---------- Passage to read

Coxing Q&A Teammates & Coaches

Question of the Day

Hello! I was wondering if you have any tips for when you feel burned out with coxing. I just don’t feel like I’m really doing my best in the boat and I feel like I have rowers who do not appreciate me or all the stress that I’m putting in to be the best I can be. I’m not getting any feedback even though I repeatedly ask for it and just don’t feel like a respected part of the team and while I love this sport I don’t really know what to do.

It’s easy to get burned out on coxing, especially when you’re trying to get better and feel like you’re hitting a wall with every attempt you make. When it comes to asking feedback, more often times than not the reason you’re not getting any is because you’re not asking the right questions. That may or may not be the case here but whenever you talk to your rowers (or coaches), ask them about one or two specific things rather than just “how did I do today”.

Related: Okay. I know you have gotten questions like this before but how do I get people to respect me as a coxswain? I mean I’m fairly knowledgeable, I know how to correct people’s technique and how to work with them to improve. I do most of the workouts with the team but I feel like there is something about me that makes them not respect me. I’m a camp counselor over the summer and I feel like the campers don’t really respect my authority either.

For example, if you’ve been working on your technical eye say something like “I’ve been trying to get better at spotting and calling out technical issues, particularly when we’re going through drills. Today I was focused on the catch and wanted to know if you had any feedback on the calls I was making – were they still too vague or do you think they were better at pointing out the issues and what changes had to be made?” The caveat to asking the rowers stuff like this is that there’s a 50-50 chance they’ll say “uh…I wasn’t paying attention sooo…” or “I don’t remember…”. To combat that it’s best to talk to a couple rowers before you go out and say “this is what I’m working on today, can you give me some feedback after practice?” and then approach them again later once you’re off the water. The same idea applies to your coach when it comes to stuff like steering, developing a better understanding of drills and workouts, etc. The more specific your questions the better the feedback you get will be.

--------------------

Exercise instructions:
1. Do these statements agree with the coxing Q&A? (a) The person asking the question says they have asked repeatedly for feedback. (b) The answer says rowers can be counted on to remember the calls made during practice. (c) The answer recommends speaking with a couple of rowers before going out. For each, give yes or no with the text's deciding words, quoted exactly.
2. Can you transcribe the coxing Q&A, beginning at the words "Question of the" and stopping after "what to do."?

---------- Source material

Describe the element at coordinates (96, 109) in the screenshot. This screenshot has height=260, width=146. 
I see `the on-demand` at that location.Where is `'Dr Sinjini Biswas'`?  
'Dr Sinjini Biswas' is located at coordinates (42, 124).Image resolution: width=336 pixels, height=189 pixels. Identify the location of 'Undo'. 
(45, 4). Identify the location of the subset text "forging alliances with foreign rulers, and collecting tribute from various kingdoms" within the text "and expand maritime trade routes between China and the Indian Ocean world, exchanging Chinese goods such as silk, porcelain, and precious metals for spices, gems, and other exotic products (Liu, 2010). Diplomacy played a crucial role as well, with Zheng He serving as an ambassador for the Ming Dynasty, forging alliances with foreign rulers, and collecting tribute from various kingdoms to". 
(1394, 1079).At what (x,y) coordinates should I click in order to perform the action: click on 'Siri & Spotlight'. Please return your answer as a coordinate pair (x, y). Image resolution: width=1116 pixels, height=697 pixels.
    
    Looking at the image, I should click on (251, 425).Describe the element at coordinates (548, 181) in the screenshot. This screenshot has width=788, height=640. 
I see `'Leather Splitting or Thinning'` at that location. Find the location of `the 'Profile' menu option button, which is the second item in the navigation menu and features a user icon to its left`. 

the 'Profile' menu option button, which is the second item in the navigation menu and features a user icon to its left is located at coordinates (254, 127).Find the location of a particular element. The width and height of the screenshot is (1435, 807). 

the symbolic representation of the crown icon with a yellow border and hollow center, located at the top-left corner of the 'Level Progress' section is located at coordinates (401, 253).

--------------------

Solutions to each task:
1.
(a) Yes: "I’m not getting any feedback even though I repeatedly ask for it"
(b) No: "there’s a 50-50 chance they’ll say “uh…I wasn’t paying attention sooo…” or “I don’t remember…”"
(c) Yes: "it’s best to talk to a couple rowers before you go out"

2.
Question of the Day

Hello! I was wondering if you have any tips for when you feel burned out with coxing. I just don’t feel like I’m really doing my best in the boat and I feel like I have rowers who do not appreciate me or all the stress that I’m putting in to be the best I can be. I’m not getting any feedback even though I repeatedly ask for it and just don’t feel like a respected part of the team and while I love this sport I don’t really know what to do.